To be sure, the term “World Music” was popularised as a marketing gimmick for the 95 percent of the world’s music that wasn’t “Western”.

But how successful that gimmick has been! After its creation in 1992, particularly during the 2004-11 period when it was split into “traditional” and “contemporary” awards, the World Music category succeeded beyond anyone’s wildest dreams in generating global interest in both traditional “roots music” and, crucially, encouraging the rise of an identifiable world music aesthetic comprising African, Caribbean, Islamic and Euro-American pop styles.
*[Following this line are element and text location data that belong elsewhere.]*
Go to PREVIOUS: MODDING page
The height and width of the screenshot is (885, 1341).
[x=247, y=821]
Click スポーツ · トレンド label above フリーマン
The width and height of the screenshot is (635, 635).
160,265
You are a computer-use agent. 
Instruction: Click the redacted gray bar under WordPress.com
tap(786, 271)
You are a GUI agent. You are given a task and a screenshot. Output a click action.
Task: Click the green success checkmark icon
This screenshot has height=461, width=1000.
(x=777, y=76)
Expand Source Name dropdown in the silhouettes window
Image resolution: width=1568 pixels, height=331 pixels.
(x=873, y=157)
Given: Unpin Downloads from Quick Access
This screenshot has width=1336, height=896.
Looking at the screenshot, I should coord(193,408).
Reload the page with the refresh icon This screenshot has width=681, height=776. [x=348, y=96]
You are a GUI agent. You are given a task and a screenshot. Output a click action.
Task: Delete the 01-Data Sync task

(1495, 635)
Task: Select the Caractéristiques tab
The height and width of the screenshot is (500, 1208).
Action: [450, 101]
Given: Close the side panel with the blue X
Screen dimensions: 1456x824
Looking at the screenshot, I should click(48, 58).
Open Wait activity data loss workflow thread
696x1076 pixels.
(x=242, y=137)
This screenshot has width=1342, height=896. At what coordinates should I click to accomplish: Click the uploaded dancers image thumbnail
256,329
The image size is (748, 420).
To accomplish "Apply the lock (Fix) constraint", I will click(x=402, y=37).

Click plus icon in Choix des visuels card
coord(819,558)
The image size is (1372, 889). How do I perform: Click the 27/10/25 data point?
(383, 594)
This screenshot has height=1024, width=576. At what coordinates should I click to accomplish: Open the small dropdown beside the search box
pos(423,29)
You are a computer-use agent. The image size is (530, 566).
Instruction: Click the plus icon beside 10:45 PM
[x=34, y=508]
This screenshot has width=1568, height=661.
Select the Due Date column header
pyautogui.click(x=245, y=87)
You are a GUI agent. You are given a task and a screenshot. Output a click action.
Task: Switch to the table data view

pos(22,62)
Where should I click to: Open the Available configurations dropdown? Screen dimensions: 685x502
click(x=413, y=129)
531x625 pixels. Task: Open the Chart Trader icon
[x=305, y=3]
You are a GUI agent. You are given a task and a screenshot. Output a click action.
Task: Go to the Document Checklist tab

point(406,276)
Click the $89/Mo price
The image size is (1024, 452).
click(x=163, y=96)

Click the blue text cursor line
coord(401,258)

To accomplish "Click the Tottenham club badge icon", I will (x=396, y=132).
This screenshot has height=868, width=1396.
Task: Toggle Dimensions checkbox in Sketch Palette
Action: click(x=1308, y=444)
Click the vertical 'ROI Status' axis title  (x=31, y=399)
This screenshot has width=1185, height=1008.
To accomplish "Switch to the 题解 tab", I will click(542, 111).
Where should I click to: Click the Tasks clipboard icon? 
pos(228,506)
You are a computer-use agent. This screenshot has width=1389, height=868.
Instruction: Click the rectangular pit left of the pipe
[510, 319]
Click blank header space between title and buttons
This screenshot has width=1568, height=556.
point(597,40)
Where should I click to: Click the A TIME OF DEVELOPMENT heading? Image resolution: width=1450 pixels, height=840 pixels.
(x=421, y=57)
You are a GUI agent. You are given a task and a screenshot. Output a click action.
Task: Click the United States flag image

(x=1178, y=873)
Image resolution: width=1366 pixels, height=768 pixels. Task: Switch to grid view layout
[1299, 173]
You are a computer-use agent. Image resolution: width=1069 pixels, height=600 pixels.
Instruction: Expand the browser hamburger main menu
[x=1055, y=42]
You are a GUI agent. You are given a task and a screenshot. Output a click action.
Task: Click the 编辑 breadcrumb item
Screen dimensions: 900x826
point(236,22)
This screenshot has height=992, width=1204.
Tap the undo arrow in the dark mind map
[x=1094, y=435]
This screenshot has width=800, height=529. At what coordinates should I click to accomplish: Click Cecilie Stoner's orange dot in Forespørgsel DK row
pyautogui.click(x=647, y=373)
By the 1990s, an entire global musical ecosystem had solidified, comprising record labels, festivals and films across Global North and South alike.

Artists such as Youssou N’Dour, Angelique Kidjo, the Gipsy Kings, the Chieftans, Ali Farka Touré, Ladysmith Black Mambazo, Toumani Diabaté, Manu Dibango, King Sunny Ade, Fela, Femi, Seun, and now Made Kuti, Nusrat Fateh Ali Khan and entire musical genres from raï to Sufi soul, Afrobeat to Sahelian blues, owe much of their success to the global imagination, and branding, represented by “world music” and the lucrative tours, collaborations and performances this understanding enabled.

In this context, while the Recording Academy says it changed the name to “symbolise a departure from the connotations of colonialism” what is happening is neither decolonial nor helpful for a large share of the artists working in the world music trenches, who now have to face not only pandemics and restrictive visa regimes that make touring risky and expensive, but competition in their one category from global superstars like Burna Boy and Wizkid, and soon enough, Justin Bieber and Ed Sheeran, as a highly polished and increasingly uniform global pop aesthetic colonises what has been a far more deeply rooted, sophisticated and analog music – the living evolution of centuries of often pain-filled movement of people, instruments, music, and culture back and forth across oceans and deserts, mountains and plains.

And so, as Afrofunk pioneer Ebo Taylor explained it to me, artists like he, Fela and Tony Allen could create Afrobeat because they could literally feel, and trace, the myriad roots – African, Caribbean, and American, Muslim, Christian and traditional – whose comingling created it; the very opposite of the depthless aura and sheen that defines pop today, no matter who’s making it.

As with everything related to the meeting of race and art, the best of intentions can often produce less than virtuosic outcomes, especially when money, marketing and ratings are involved. If the Grammys want to ensure all musicians have the same chance to excel at their chosen craft, the industry will need to devote a lot more resources and effort into supporting music and culture education in the middle of a brutal, racialised culture war, while adding rather than deleting awards categories to enable a much fuller and more diverse range of musical accomplishment to be recognised.

Anything less is just bubblegum pop.

The views expressed in this article are the author’s own and do not necessarily reflect Al Jazeera’s editorial stance.